Here are some possible topics of conversation:

  • current events
  • positive news
  • books and trade publications
  • the event at hand
  • personal hobbies
  • the entertainment world
  • topics in your line of work

Communication Barriers

There are a great many barriers to effective communication. If you are too tired, too bored, too hungry, or too angry, you will not be effective. Bad posture, negative facial expressions, poor body language, and bad grammar can also distract people from what you are attempting to communicate.

Social Manners

We've got the low-down on how to be a host and what to do when you're a guest at a party or function. These helpful hints regarding social manners will ensure that you leave a lasting and positive impression:

  • When invited to a party, it is always best to reply within one week of receipt of the invitation. If you accept the invitation, GO! If you do not accept, DO NOT GO!
  • If your name is the only name on the invitation, you are the only guest. Do not bring a date or companion.
  • If you are not sure what to wear to the party, ask your host. If they say something like "Business Casual," find out what they mean by it. Ask others who are attending what they are wearing.
  • If you are a guest, BE ON TIME! There is no such thing as being "fashionably late."
  • If you are presenting a host gift (which is a nice gesture), make sure that it is a gift, not groceries. Take anything out of the bag and always take off the price tag. If the gift is white wine and is meant to be served with the meal, it should already be chilled and ready to serve. Otherwise, it may be presented warm.
  • Don't arrive starved. Food is not the purpose of the party, business is.
  • If you are a smoker, always ask your host permission to smoke. If you do not see any ash trays around, the likelihood is that it is a non-smoking home. Get used to being asked to smoke outside or in the garage.
  • If you decide to drink, you should limit yourself to one alcoholic beverage per hour, sipped throughout the hour.
  • When you write thank-you notes, you should always hand address the envelope unless you have bad handwriting, You should always use a stamp, not metered mail and send the thank you within twenty-four hours.
  • When sending a more formal, professional thank you, type it on the computer in a business letter format. Make sure to correctly spell the host's name and title. It may be advantageous to send multiple thank you's if you had several hosts or it was a reception or dinner.

Role of the Host

  • As a host, you should clarify your role. Choose an appropriate restaurant and make reservations. If you are confirming for a breakfast, you should do so the afternoon before; for lunch, that morning; and if for dinner, the afternoon of the dinner.
  • You should arrive early and wait by the door to greet your guests.
  • While you wait, order water or soft drinks, but don't begin eating the bread.
  • If your guests are over fifteen to twenty minutes late, you should call and tell them that you are waiting. Wait five or ten more minutes and then decide whether you want to eat alone or leave.

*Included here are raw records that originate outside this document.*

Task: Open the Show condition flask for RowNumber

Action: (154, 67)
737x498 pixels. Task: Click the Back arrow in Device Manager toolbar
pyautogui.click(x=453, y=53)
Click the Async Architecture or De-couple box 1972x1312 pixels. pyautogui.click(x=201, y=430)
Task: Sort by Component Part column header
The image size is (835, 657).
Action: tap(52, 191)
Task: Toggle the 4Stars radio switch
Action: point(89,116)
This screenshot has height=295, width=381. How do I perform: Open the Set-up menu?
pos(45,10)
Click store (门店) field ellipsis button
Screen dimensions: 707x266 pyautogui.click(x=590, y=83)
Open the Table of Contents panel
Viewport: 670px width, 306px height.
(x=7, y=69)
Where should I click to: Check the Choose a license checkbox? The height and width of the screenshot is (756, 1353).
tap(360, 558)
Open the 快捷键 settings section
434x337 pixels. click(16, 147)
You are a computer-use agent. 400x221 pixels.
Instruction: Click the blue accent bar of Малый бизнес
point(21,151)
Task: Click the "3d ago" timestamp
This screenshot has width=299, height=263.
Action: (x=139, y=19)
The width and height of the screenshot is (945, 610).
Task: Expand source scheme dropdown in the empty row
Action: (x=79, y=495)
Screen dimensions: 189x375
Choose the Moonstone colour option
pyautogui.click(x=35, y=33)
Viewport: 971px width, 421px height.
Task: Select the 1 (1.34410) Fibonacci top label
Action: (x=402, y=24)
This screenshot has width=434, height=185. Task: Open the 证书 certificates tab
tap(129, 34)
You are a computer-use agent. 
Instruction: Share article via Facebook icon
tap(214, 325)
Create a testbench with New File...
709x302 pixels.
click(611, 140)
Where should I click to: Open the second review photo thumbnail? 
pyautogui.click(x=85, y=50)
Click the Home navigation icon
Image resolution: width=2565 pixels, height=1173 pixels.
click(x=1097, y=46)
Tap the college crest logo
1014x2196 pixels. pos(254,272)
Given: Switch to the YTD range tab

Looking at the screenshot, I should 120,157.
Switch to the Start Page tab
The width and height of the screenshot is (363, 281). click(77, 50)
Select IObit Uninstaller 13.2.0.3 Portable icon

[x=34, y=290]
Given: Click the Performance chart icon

If you depart, you should leave a message with the host and tip the waiter.
  • You can make menu suggestions to your guests, and if they order an appetizer or soup, order one too.
  • You are responsible for initiating business talk. If it is a breakfast meal, keep social conversation to a minimum; if it is a lunch meal, you can converse until orders are taken, but then get down to business; if it is a dinner meal, business may or may not be spoken. If spouses/partners are included, never talk business.
  • Don't make a big production about the bill. It is best if you give your credit card to the waiter before the meal so that the bill never comes to the table.

Role of the Guest

  • You should always be on time and call if you are going to be late. Allow the host to lead and never fight over the bill. Always be courteous and thank the host.
  • Keep your briefcase and/or purse off the table.
  • Always go to the bathroom to apply your make-up or fix your hair. Never do it at the table.
  • Turn off your cellular phone during a business meeting. Use public phones when available, or excuse yourself to the bathroom/foyer/phone area to make a call on your cellular phone.
  • Never correct others' poor manners.